Ainda estou digerindo tudo me aconteceu domingo!rs  Juro! Essa corrida foi boa demais, mas também foi um misto de sentimentos, devido ao desafio +1km! Vou contar o motivo!

Primeiro, vou falar sobre a prova em si! Pra quem nunca ouviu falar, o desafio Adidas Boost Endless consiste em algo que eu chamo de “3 corridas em 1”. Primeiro você corre 10km. Descansa (cerca de 30minutos) e corre mais 5km. Os tempos dessas duas distâncias são somados. Os 100 homens mais rápidos e as 50 mulheres mais rápidas disputam um tiro de 1km.

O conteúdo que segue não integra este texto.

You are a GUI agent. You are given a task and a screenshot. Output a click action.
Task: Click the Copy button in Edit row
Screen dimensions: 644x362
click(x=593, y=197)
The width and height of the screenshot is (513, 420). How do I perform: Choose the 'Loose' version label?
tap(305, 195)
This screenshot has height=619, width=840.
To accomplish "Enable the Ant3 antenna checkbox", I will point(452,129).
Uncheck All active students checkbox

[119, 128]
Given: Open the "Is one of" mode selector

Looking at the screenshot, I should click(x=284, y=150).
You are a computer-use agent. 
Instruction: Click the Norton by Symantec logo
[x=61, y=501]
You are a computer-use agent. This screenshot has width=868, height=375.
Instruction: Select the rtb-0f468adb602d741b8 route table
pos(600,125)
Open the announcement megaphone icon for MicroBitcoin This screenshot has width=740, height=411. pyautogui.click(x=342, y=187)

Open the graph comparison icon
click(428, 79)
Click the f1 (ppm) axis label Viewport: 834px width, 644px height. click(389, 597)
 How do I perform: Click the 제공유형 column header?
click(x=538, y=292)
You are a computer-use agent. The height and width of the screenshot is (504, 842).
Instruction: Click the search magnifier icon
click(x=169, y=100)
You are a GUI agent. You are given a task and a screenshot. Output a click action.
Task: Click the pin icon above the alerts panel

Quem me conhece sabe que sou louca por coisas diferentes e virei a louca das inscrições. E quando soube da prova, eu queria fazê-la. A lógica seria fazer em São Paulo, bem mais perto da minha cidade. Porém, o percurso não favoreceria muito a cadeira/handbike. Então, optei por fazer no Rio de Janeiro. A prova no Aterro seria delícia e eu poderia correr de novo no Rio depois de 2 anos!

Cheguei na sexta-feira pra retirar o kit e fui super bem recebida na loja da Adidas, tanto pelo pessoal da empresa quanto pelo pessoal da Latin, empresa organizadora. Sábado, por um milagre, eu deixei tudo separado, roupa, tênis, número de peito…não deixei nada pra última hora.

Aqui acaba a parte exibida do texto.